**PROBLEM DETAILS:** Copy everything word for word, from the line containing "Image resolution: width=1456" down through the end of the material.

-- start DATA --

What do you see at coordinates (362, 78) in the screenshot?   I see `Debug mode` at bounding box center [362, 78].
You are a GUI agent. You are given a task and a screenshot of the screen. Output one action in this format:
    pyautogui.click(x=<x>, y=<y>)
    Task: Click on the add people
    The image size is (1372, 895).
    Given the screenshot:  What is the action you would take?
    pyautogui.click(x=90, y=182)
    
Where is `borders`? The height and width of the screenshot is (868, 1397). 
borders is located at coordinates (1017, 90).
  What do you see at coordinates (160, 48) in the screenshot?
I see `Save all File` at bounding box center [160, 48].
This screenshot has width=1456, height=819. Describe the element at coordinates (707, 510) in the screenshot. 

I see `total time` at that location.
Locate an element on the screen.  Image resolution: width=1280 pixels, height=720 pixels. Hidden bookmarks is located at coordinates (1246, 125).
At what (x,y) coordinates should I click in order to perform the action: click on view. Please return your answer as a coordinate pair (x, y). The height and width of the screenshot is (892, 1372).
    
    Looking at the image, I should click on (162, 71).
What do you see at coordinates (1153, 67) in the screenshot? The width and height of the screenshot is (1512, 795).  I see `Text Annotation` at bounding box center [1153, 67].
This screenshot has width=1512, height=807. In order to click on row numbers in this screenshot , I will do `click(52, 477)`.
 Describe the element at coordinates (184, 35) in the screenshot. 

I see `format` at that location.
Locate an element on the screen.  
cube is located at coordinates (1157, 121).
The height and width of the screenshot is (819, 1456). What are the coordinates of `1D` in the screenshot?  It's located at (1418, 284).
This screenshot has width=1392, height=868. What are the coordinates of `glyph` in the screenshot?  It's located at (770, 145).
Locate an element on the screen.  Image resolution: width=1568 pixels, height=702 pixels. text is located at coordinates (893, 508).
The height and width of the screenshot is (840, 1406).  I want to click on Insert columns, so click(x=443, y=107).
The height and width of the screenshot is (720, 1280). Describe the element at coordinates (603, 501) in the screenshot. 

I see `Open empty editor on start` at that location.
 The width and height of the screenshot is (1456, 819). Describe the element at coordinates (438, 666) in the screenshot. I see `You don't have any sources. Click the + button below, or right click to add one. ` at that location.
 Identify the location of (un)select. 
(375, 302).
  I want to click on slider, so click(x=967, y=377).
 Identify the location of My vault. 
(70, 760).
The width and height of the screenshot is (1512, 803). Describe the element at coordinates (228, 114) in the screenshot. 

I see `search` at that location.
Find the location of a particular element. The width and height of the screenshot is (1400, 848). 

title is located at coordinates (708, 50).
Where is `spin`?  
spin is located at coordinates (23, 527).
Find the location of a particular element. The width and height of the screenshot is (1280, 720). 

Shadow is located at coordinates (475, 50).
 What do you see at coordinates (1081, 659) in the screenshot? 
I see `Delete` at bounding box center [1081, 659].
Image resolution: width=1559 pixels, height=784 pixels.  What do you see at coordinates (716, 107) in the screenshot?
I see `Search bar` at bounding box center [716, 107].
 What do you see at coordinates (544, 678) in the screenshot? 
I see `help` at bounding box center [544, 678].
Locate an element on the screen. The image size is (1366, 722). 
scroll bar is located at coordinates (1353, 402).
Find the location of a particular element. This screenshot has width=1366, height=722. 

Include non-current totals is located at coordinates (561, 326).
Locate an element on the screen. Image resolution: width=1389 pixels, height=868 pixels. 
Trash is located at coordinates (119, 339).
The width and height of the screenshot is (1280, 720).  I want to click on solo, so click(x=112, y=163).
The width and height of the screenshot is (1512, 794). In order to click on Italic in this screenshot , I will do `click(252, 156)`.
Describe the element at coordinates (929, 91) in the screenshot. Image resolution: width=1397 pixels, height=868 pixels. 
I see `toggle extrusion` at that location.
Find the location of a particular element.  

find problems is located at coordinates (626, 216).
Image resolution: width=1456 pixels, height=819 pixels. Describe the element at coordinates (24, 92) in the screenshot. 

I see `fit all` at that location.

-- end DATA --

**REPLY TO THE TASK:**
Image resolution: width=1456 pixels, height=819 pixels. Describe the element at coordinates (24, 92) in the screenshot. 

I see `fit all` at that location.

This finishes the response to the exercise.